Action item:
Transcribe the data underneath exactly, keeping every word in place.
######
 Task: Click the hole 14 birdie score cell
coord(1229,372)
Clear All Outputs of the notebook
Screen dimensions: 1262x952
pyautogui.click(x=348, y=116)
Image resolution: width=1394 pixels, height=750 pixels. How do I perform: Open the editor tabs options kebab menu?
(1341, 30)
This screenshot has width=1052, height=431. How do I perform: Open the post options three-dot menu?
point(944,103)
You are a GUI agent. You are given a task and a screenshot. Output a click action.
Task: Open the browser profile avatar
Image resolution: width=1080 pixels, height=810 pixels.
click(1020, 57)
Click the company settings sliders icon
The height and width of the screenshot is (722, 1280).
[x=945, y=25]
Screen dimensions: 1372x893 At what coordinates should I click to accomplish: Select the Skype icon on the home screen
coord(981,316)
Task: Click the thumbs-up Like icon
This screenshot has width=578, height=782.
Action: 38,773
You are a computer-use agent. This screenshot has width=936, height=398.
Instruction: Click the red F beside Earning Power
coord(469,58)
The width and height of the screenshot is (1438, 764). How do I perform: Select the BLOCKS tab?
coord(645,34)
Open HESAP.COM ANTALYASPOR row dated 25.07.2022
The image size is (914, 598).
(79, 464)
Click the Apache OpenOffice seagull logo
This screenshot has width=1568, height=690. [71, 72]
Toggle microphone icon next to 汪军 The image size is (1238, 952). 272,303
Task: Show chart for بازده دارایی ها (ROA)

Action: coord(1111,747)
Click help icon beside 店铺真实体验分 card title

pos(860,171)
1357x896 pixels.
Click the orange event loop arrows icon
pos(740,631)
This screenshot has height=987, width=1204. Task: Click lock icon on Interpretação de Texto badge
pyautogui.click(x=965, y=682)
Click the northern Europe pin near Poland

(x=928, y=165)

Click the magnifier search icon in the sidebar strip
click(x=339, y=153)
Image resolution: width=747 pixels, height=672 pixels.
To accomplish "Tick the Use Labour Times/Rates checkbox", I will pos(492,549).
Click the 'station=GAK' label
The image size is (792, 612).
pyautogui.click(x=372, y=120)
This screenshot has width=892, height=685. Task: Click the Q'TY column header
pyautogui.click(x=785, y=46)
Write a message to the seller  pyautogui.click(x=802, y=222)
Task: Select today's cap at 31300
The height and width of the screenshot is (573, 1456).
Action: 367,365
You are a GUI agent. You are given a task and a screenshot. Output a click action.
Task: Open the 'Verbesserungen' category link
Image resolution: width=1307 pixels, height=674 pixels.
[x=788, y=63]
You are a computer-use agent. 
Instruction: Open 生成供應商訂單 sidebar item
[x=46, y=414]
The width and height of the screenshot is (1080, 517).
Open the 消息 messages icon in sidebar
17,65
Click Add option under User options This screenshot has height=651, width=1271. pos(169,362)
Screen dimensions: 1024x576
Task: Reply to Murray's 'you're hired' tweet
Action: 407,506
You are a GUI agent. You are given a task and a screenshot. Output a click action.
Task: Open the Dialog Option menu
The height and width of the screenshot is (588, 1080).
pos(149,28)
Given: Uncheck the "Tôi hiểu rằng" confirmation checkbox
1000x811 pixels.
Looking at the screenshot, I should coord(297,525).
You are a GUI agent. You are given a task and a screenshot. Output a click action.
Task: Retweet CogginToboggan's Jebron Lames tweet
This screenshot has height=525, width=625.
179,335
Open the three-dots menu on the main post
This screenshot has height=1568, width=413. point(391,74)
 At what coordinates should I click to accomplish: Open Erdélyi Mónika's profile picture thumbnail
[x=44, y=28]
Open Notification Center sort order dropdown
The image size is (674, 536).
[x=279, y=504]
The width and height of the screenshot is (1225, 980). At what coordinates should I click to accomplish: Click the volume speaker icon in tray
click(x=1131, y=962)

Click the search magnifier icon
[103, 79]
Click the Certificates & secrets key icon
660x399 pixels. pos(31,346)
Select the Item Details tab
######
Task answer:
 Task: Click the hole 14 birdie score cell
coord(1229,372)
Clear All Outputs of the notebook
Screen dimensions: 1262x952
pyautogui.click(x=348, y=116)
Image resolution: width=1394 pixels, height=750 pixels. How do I perform: Open the editor tabs options kebab menu?
(1341, 30)
This screenshot has width=1052, height=431. How do I perform: Open the post options three-dot menu?
point(944,103)
You are a GUI agent. You are given a task and a screenshot. Output a click action.
Task: Open the browser profile avatar
Image resolution: width=1080 pixels, height=810 pixels.
click(1020, 57)
Click the company settings sliders icon
The height and width of the screenshot is (722, 1280).
[x=945, y=25]
Screen dimensions: 1372x893 At what coordinates should I click to accomplish: Select the Skype icon on the home screen
coord(981,316)
Task: Click the thumbs-up Like icon
This screenshot has width=578, height=782.
Action: 38,773
You are a computer-use agent. This screenshot has width=936, height=398.
Instruction: Click the red F beside Earning Power
coord(469,58)
The width and height of the screenshot is (1438, 764). How do I perform: Select the BLOCKS tab?
coord(645,34)
Open HESAP.COM ANTALYASPOR row dated 25.07.2022
The image size is (914, 598).
(79, 464)
Click the Apache OpenOffice seagull logo
This screenshot has width=1568, height=690. [71, 72]
Toggle microphone icon next to 汪军 The image size is (1238, 952). 272,303
Task: Show chart for بازده دارایی ها (ROA)

Action: coord(1111,747)
Click help icon beside 店铺真实体验分 card title

pos(860,171)
1357x896 pixels.
Click the orange event loop arrows icon
pos(740,631)
This screenshot has height=987, width=1204. Task: Click lock icon on Interpretação de Texto badge
pyautogui.click(x=965, y=682)
Click the northern Europe pin near Poland

(x=928, y=165)

Click the magnifier search icon in the sidebar strip
click(x=339, y=153)
Image resolution: width=747 pixels, height=672 pixels.
To accomplish "Tick the Use Labour Times/Rates checkbox", I will pos(492,549).
Click the 'station=GAK' label
The image size is (792, 612).
pyautogui.click(x=372, y=120)
This screenshot has width=892, height=685. Task: Click the Q'TY column header
pyautogui.click(x=785, y=46)
Write a message to the seller  pyautogui.click(x=802, y=222)
Task: Select today's cap at 31300
The height and width of the screenshot is (573, 1456).
Action: 367,365
You are a GUI agent. You are given a task and a screenshot. Output a click action.
Task: Open the 'Verbesserungen' category link
Image resolution: width=1307 pixels, height=674 pixels.
[x=788, y=63]
You are a computer-use agent. 
Instruction: Open 生成供應商訂單 sidebar item
[x=46, y=414]
The width and height of the screenshot is (1080, 517).
Open the 消息 messages icon in sidebar
17,65
Click Add option under User options This screenshot has height=651, width=1271. pos(169,362)
Screen dimensions: 1024x576
Task: Reply to Murray's 'you're hired' tweet
Action: 407,506
You are a GUI agent. You are given a task and a screenshot. Output a click action.
Task: Open the Dialog Option menu
The height and width of the screenshot is (588, 1080).
pos(149,28)
Given: Uncheck the "Tôi hiểu rằng" confirmation checkbox
1000x811 pixels.
Looking at the screenshot, I should coord(297,525).
You are a GUI agent. You are given a task and a screenshot. Output a click action.
Task: Retweet CogginToboggan's Jebron Lames tweet
This screenshot has height=525, width=625.
179,335
Open the three-dots menu on the main post
This screenshot has height=1568, width=413. point(391,74)
 At what coordinates should I click to accomplish: Open Erdélyi Mónika's profile picture thumbnail
[x=44, y=28]
Open Notification Center sort order dropdown
The image size is (674, 536).
[x=279, y=504]
The width and height of the screenshot is (1225, 980). At what coordinates should I click to accomplish: Click the volume speaker icon in tray
click(x=1131, y=962)

Click the search magnifier icon
[103, 79]
Click the Certificates & secrets key icon
660x399 pixels. pos(31,346)
Select the Item Details tab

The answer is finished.